Your goal:
Counting only lines below that contain the string "arrow", give the total as a single number.

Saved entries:
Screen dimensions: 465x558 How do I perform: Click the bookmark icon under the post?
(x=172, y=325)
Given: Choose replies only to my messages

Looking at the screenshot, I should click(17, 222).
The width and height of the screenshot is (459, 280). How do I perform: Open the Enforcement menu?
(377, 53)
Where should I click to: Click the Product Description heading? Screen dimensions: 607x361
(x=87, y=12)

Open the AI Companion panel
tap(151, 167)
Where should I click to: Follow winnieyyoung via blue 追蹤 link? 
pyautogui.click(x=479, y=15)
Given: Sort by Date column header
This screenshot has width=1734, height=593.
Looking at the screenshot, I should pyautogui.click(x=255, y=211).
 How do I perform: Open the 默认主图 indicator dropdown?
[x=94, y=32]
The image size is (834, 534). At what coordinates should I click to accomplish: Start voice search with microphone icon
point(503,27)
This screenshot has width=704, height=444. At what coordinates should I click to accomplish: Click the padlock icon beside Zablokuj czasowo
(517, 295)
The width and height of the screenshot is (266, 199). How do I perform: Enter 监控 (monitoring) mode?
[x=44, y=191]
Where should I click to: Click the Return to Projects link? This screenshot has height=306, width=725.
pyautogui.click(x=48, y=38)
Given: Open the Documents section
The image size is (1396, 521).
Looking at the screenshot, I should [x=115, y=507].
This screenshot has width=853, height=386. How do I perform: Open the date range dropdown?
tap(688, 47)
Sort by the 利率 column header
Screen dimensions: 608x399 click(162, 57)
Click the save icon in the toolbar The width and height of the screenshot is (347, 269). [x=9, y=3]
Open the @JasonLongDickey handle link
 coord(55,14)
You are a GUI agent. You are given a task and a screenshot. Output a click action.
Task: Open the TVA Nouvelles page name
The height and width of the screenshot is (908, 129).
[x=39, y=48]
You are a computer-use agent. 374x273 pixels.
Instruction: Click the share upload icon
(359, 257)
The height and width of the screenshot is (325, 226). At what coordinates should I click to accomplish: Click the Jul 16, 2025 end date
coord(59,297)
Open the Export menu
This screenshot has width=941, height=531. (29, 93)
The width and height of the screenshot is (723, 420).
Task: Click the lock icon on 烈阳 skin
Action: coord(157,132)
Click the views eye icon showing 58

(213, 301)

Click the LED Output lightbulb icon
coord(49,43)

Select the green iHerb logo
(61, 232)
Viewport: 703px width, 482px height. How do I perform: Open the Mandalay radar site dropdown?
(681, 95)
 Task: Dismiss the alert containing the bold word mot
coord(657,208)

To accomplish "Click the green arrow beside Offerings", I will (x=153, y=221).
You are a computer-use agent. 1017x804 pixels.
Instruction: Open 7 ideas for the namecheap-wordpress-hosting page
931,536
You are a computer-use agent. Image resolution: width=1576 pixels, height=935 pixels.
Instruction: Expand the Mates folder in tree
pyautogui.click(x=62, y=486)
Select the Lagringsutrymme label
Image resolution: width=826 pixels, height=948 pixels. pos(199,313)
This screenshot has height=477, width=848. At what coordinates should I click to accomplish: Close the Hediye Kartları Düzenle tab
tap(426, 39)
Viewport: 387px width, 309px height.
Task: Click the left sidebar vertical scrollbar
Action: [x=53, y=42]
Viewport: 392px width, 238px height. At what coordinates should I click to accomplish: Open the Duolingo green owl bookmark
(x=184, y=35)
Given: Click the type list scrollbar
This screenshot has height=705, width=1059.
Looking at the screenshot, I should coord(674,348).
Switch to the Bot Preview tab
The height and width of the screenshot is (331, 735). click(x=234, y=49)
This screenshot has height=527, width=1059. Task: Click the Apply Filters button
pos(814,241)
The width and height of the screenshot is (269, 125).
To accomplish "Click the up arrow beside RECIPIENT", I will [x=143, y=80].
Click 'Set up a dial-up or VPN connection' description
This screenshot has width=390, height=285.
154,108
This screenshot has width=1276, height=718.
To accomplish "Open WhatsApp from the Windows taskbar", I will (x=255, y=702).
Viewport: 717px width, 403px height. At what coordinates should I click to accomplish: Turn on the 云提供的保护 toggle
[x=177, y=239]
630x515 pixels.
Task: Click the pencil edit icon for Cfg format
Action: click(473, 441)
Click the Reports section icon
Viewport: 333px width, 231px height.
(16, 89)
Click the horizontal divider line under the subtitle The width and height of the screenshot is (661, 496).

Task output:
2